With infinite relief in our voices we all said kalimera back.
“Now, listen,” said Spiro, taking charge of the situation, “we have...”
“You are Greek?” asked the fisherman, looking at Spiro with interest.
“Of course I’m Greek,” shouted Spiro, “but the thing is that...”
“Are all of you Greek?” inquired the fisherman.
“No, no,” said Spiro impatiently, “they’re foreigners. But the point is that...”
“Oh, foreigners,” said the fisherman, “I like foreigners.”
He delicately shifted off his foot a dead octopus which had somehow bounced on to it when he had come alongside.
“Would they like to buy fish?” he inquired.
“We don’t want to buy fish,” roared Spiro.
“But foreigners like fish,” the fisherman pointed out.
“Fool!” roared Spiro, tried beyond endurance. “We don’t want fish. We want petrol.”
“Petrol?” said the fisherman in surprise. “But what do you want petrol for?”
“For this boat,” roared Spiro.
“I’m afraid I haven’t got enough for that,” said the fisherman, glancing at his tiny petrol tin in the bows of his boat. “Tell me, where do they come from?”
“They’re English,” said Spiro, “but now listen. What I want...”
“The English are a good people,” said the fisherman. “There was one only the other day... bought two kilos of fish off me and I charged him double and he didn’t notice.”
“Look!” said Spiro, “what we want is petrol and what I want you to do...”
“Is it a family?” the fisherman inquired.
“No, it’s not a family,” said Spiro, “but what I want you to do...”
“It looks like a family,” said the fisherman.
“Well, it’s not,” said Spiro.
“But he and she look like the mama and the papa,” said the fisherman, pointing at Sven and Mother, “and the rest look just like their children. The one with the beard, I suppose, must be the grandfather. What part of England do they come from?”
It was quite obvious that if this went on much longer Spiro would seize an empty wine bottle and bash the fisherman over the head with it.
“Do you think perhaps I ought to have a few words with him?” said Mactavish.
“No,” said Larry. “Here, Spiro, let me deal with him.” He leaned over the side of the benzina and in his most mellifluous voice said in Greek,
“Listen, my soul, we are an English family.”
“Welcome,” said the fisherman, smiling broadly.
“We have come here in this boat,” said Larry slowly and clearly, “and we have run out of petrol. Also we have run out of food.”
“Run out of petrol?” said the fisherman. “But you can’t move if you haven’t got petrol.”

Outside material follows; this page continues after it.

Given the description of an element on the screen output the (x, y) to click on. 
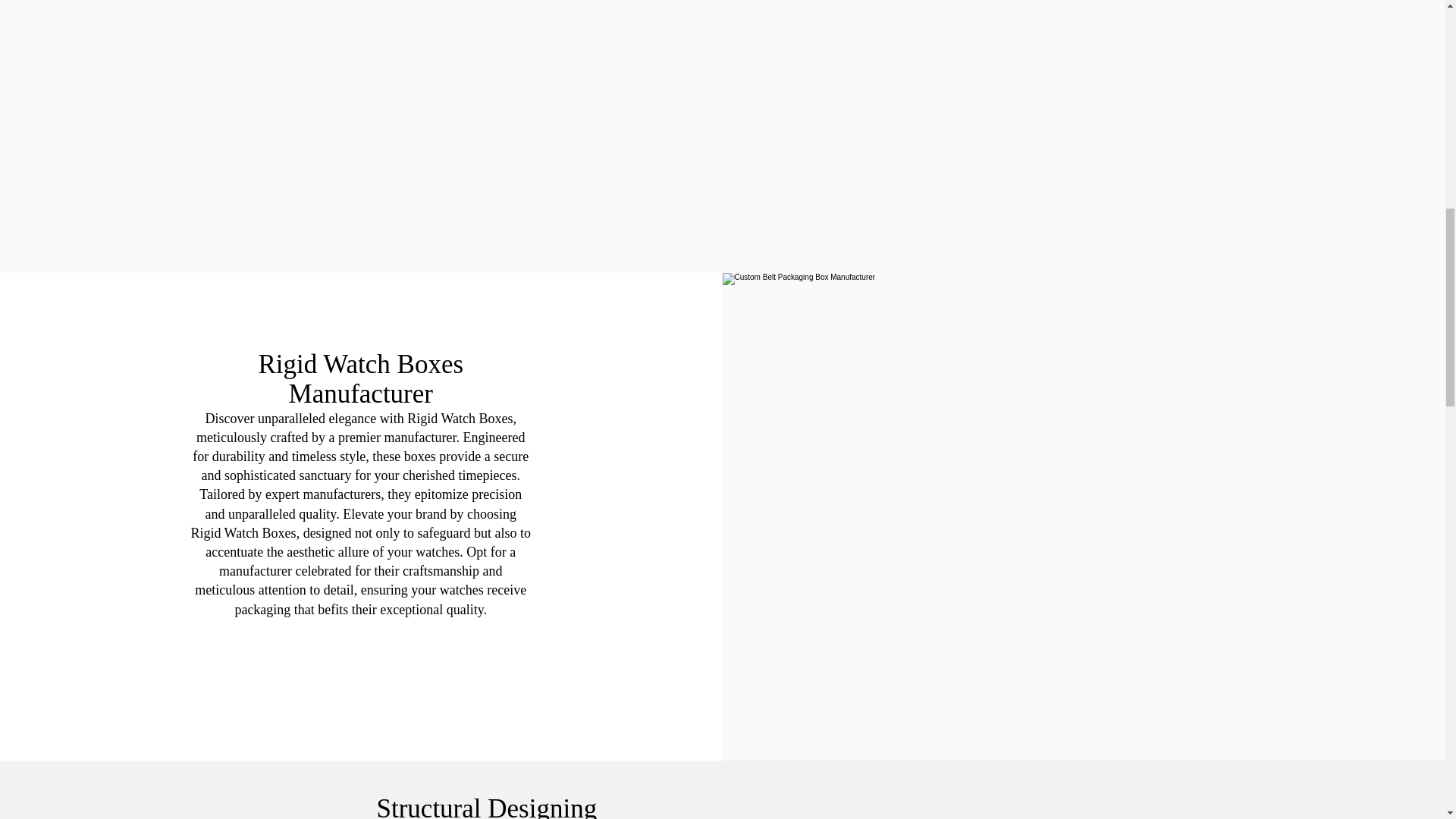
Rigid Watch Boxes (242, 532)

“That is exactly the point,” said Larry. “So would you be kind enough to let us hire your boat so that we may go down to Metaloura, get some petrol and bring it back here?”
The fisherman absorbed this information, wiggling his brown toes in the pile of red mullet, squid and octopus that was lying in the bottom of his boat.
“You will pay me?” he inquired anxiously.
“We will pay you fifty drachmas to take one of us to Metaloura and another fifty drachmas to bring that person back.”
Briefly the man’s eyes widened with astonishment at this lavish offer.